This is the first blog post in the series I call Adventures in Crashing The Varsity with Rahul Tarak. The idea for this series is the fact that I crashed the main site twice in my first month, which is actually what inspired me to make this blog.
So, what is this series? No it is not an incident report. It is meant to be much less formatted and more detailed, not focused on revealing the solution but rather my thought process and every step along the way.
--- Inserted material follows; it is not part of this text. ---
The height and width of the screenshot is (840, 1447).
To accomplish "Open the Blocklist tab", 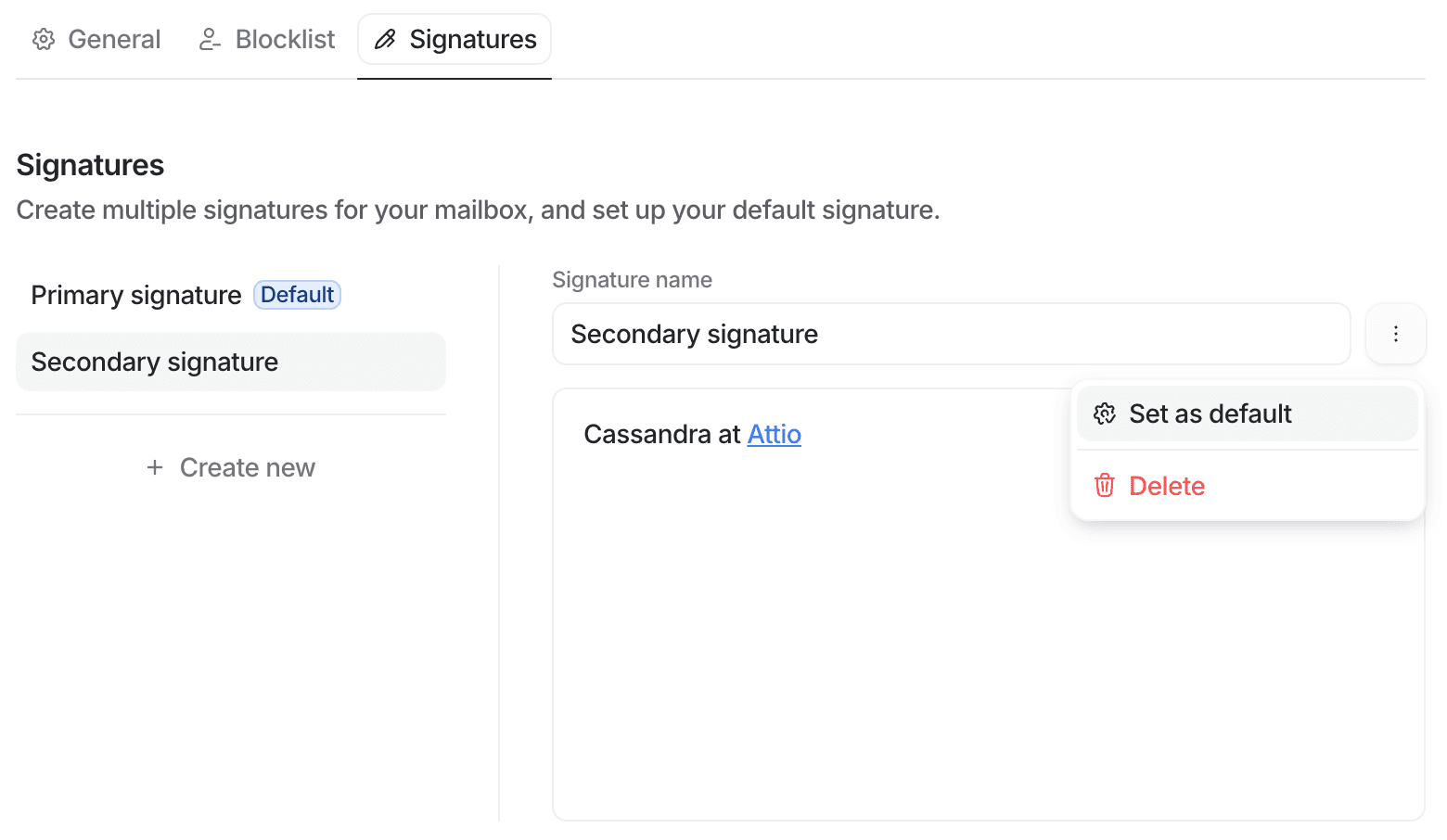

I was actually planning on starting this series with reflecting on those two crashes I mentioned earlier, but yesterday night I got a ping about https://spine.thevarsity.ca/ being broken on Google Chrome, so we are going to start there. This crash is not exactly my fault, but I expect most will be, so this series will truly focus on my adventures in crashing The Varsity.
Let me give some context about The Varsity’s engineering. While there has been some great work from the team, it built its infrastructure like an engineering team — this is one of the things I wanted to change. So, The Varsity did not have any uptime monitoring, and I use Firefox as my main browser, so I did not catch the error and don’t know exactly when it occurred.
Interesting things about this crash
The outage was only on Chromium, but it’s weirder than that. It worked on Firefox, Safari, and Firefox mobile, but it even worked on Chrome if you went to another link before opening the SPINE link. If you went to https://form.thevarsity.ca/ before https://spine.thevarsity.ca/ it worked perfectly, which was extremely odd. Also, interestingly enough, there weren’t any server side changes made to these configurations before the error in at least a month.
I didn’t really care to check IE, also, I won’t because it’s not worth the trouble.
This crash happened at 2:00 am for me, so it was pretty late, but as the only back-end web developer I had to work through fixing the error.
As I had only joined about two months ago, and The Varsity has a huge legacy code base from over the last 15 years, I am not fully comfortable with the entire code base. But, from my previous experience crashing the entire site I had picked up how to debug some nginx errors.
So, I went through the standard googling of a bunch of errors and experimenting with the code base. I don’t want to spend much time talking about that because the final way I solved the issue is far more interesting. Though, here are some semi-related issues I found:  and .
None of these solutions really helped, but this felt like one of those DNS errors that would just go away, so, after working through the night till about 8:00 am with no results, I crashed.
During the debug session, I was talking to a friend about this issue and we were talking about how we need better tools to diagnose DNS and SSL issues.
Debugging with GPT-3
All credit goes to my friend, @itsarnavb, for the idea to debug with GPT-3; we literally asked it the question and it helped us diagnose the issue. I want to walk through parts of that conversation.
GPT-3 is OpenAI’s newest natural language model. This model follows an architecture of a transformer, that is in plain english, you give it text and it will write the next word out. The text you give it, is called a prompt, in the following conversation all prompts are marked in bold like this, the AI will generate its response according to its prompt. With models like GPT-3, you can also change the machine’s response, and have it regenerate with a new context. We used this for diagnostic purposes, but it is not highlighted in the conversation below.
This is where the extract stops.